**YOUR INSTRUCTIONS:** Below, find the line containing "This screenshot has width=480, height=387." and the line containing "The width and height of the screenshot is (600, 371)."; reproduce exactly those two and every line between them, omitting pictures.
[[ MATERIAL FOR THE TASK, beginning ]]
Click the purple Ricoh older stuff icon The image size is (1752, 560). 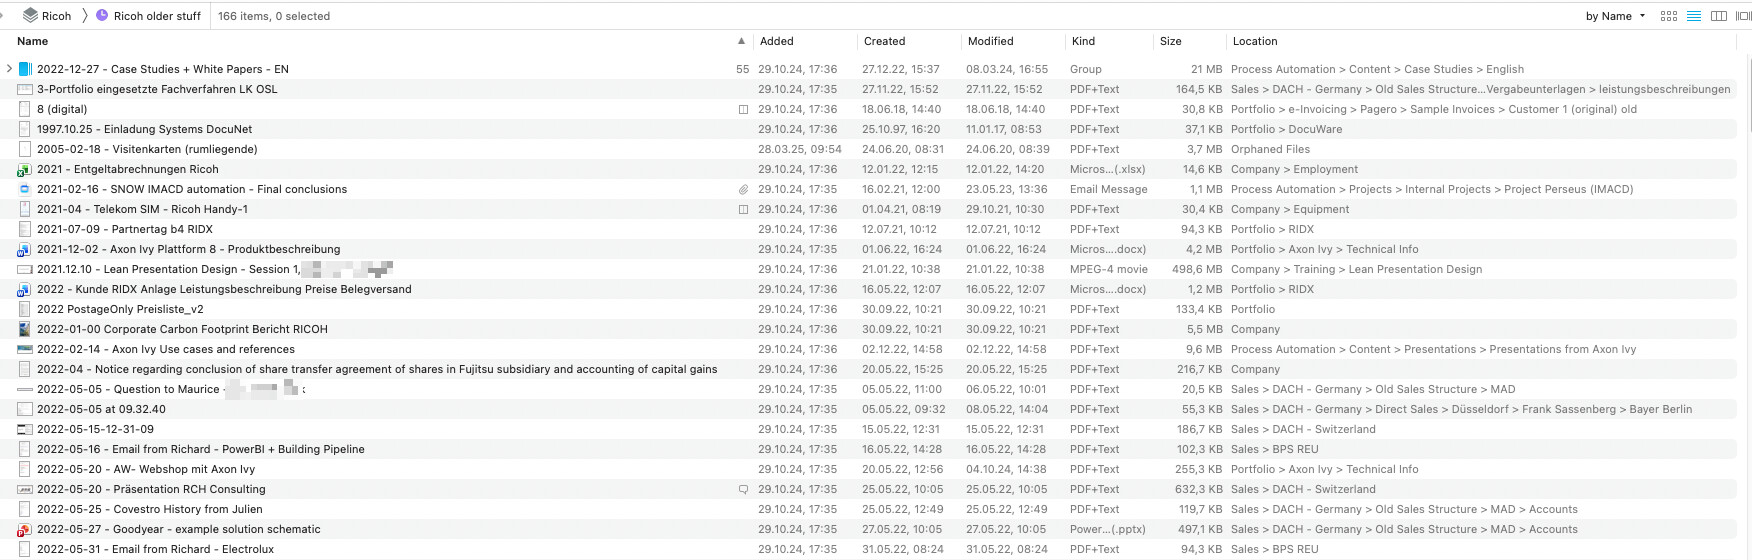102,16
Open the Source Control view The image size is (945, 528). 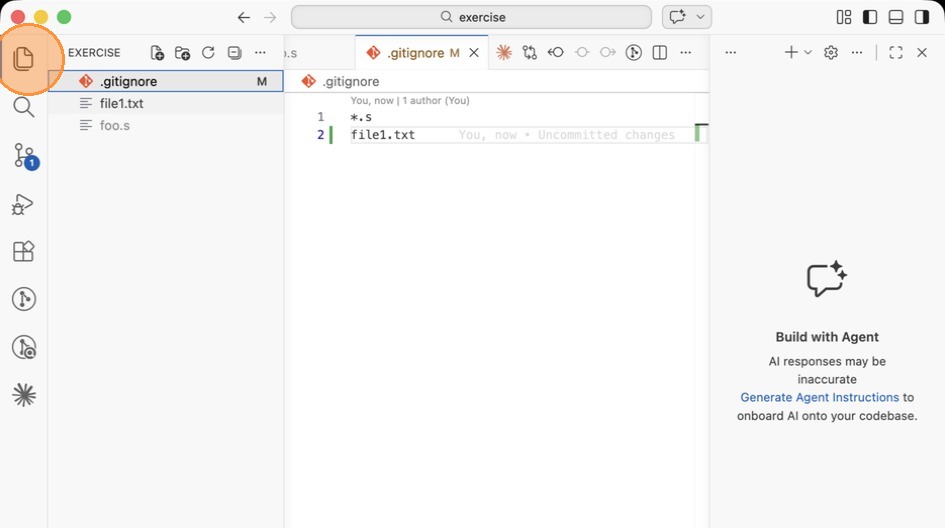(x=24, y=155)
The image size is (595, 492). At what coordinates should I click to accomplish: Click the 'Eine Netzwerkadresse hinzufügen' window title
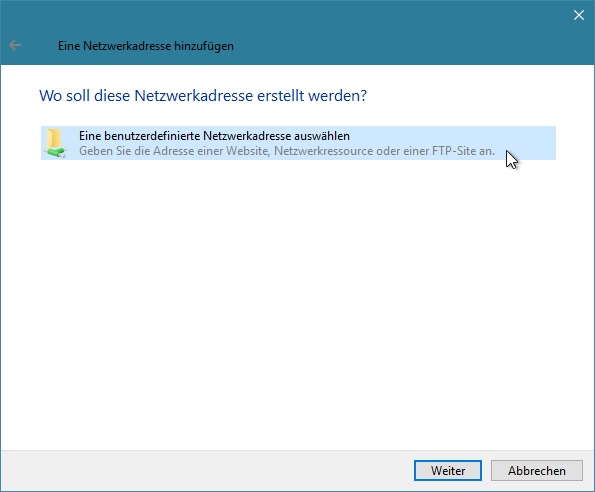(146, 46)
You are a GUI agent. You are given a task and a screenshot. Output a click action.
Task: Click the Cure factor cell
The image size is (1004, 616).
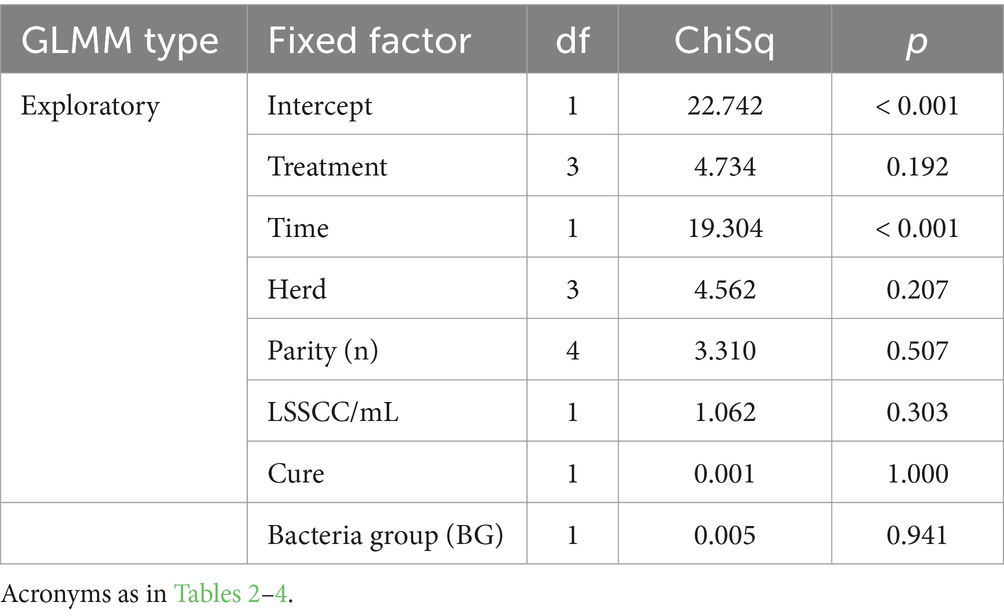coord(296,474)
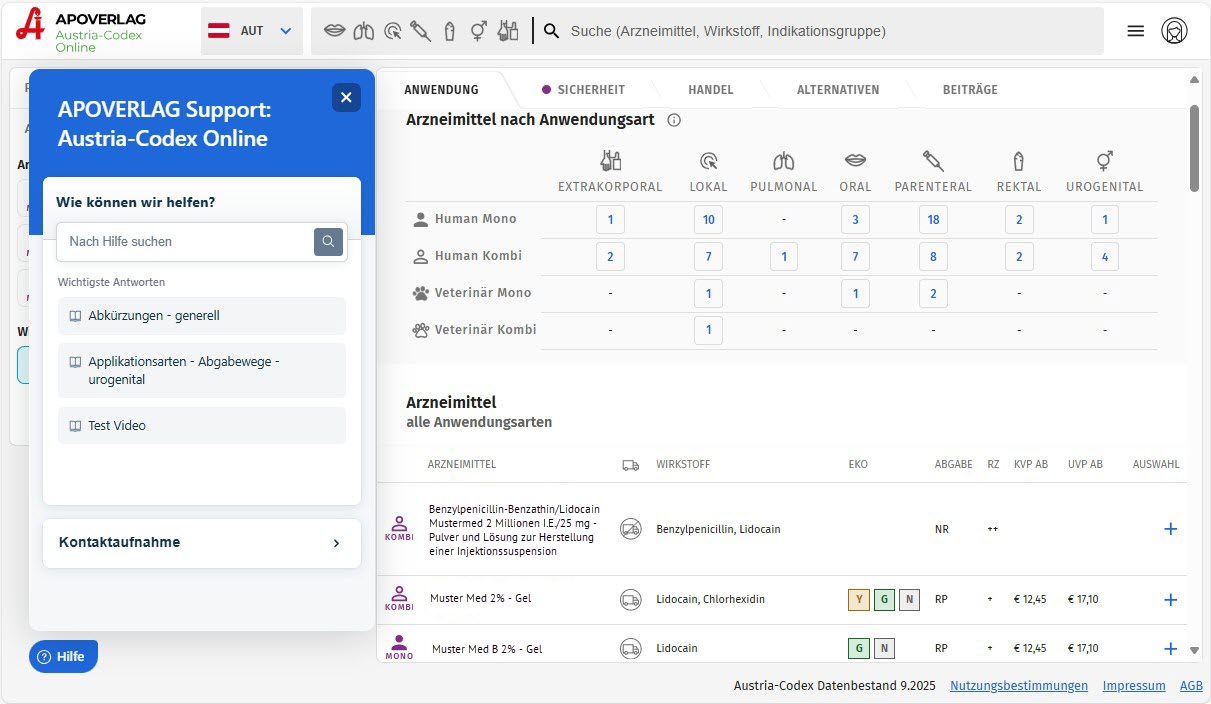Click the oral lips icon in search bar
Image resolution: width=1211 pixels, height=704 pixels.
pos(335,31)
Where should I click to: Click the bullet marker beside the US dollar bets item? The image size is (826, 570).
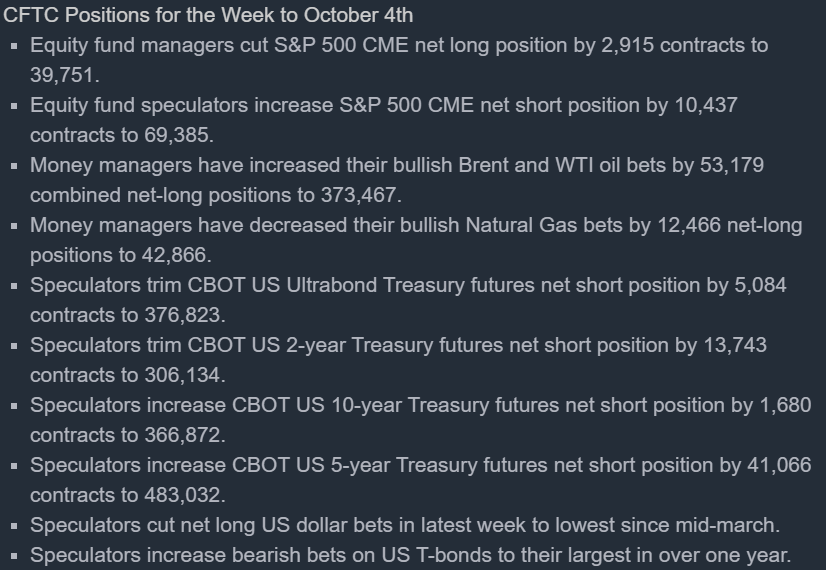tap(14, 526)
[[ MATERIAL FOR THE TASK, end ]]
[[ MATERIAL FOR THE TASK, beginning ]]
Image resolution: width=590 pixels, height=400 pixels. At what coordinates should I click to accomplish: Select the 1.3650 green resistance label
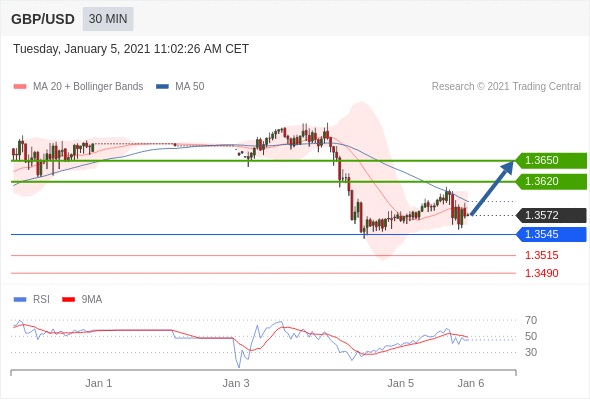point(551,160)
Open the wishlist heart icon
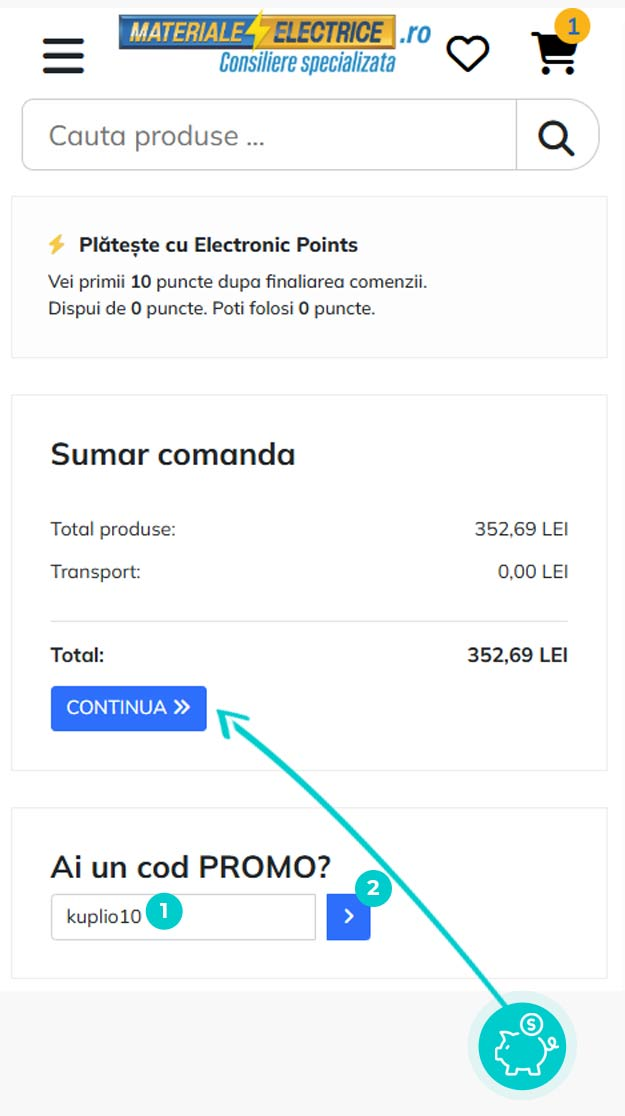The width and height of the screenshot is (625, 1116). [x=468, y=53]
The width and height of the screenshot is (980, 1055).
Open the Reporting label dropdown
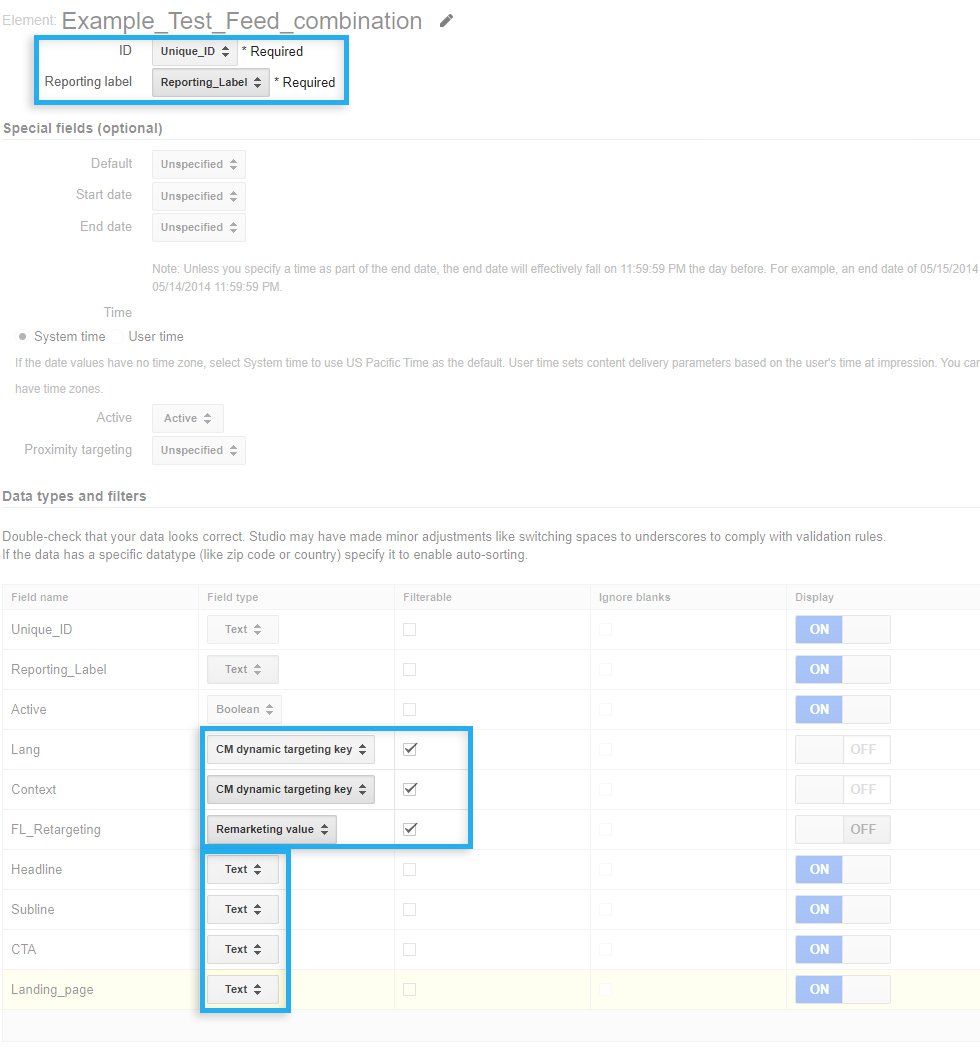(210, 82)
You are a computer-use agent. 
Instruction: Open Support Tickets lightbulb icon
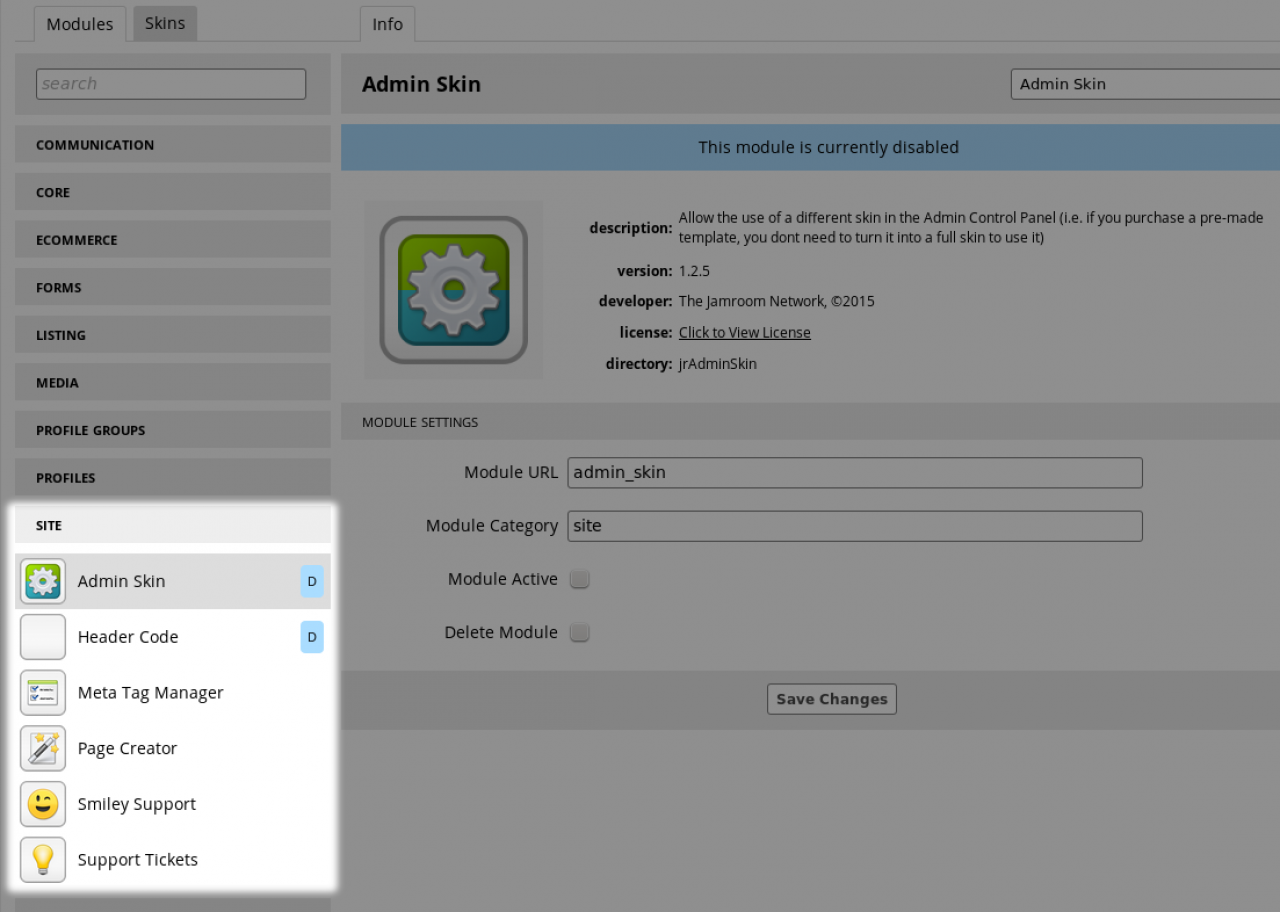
[[ MATERIAL FOR THE TASK, end ]]
[[ MATERIAL FOR THE TASK, beginning ]]
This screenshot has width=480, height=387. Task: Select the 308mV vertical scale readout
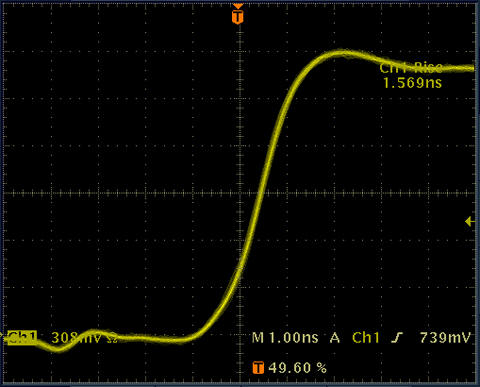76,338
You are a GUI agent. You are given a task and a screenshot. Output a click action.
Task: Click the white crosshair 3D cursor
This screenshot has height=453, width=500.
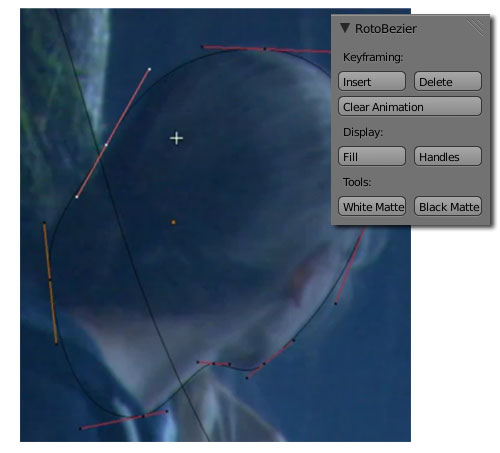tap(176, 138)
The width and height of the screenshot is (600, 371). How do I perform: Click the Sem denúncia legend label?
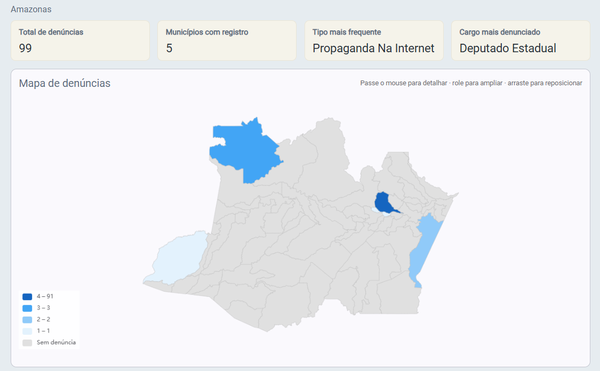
[[ MATERIAL FOR THE TASK, end ]]
**SOLUTION BELOW:**
This screenshot has width=480, height=387. Task: Select the 308mV vertical scale readout
76,338
You are a GUI agent. You are given a task and a screenshot. Output a click action.
Task: Click the white crosshair 3D cursor
This screenshot has height=453, width=500.
tap(176, 138)
The width and height of the screenshot is (600, 371). How do I perform: Click the Sem denúncia legend label?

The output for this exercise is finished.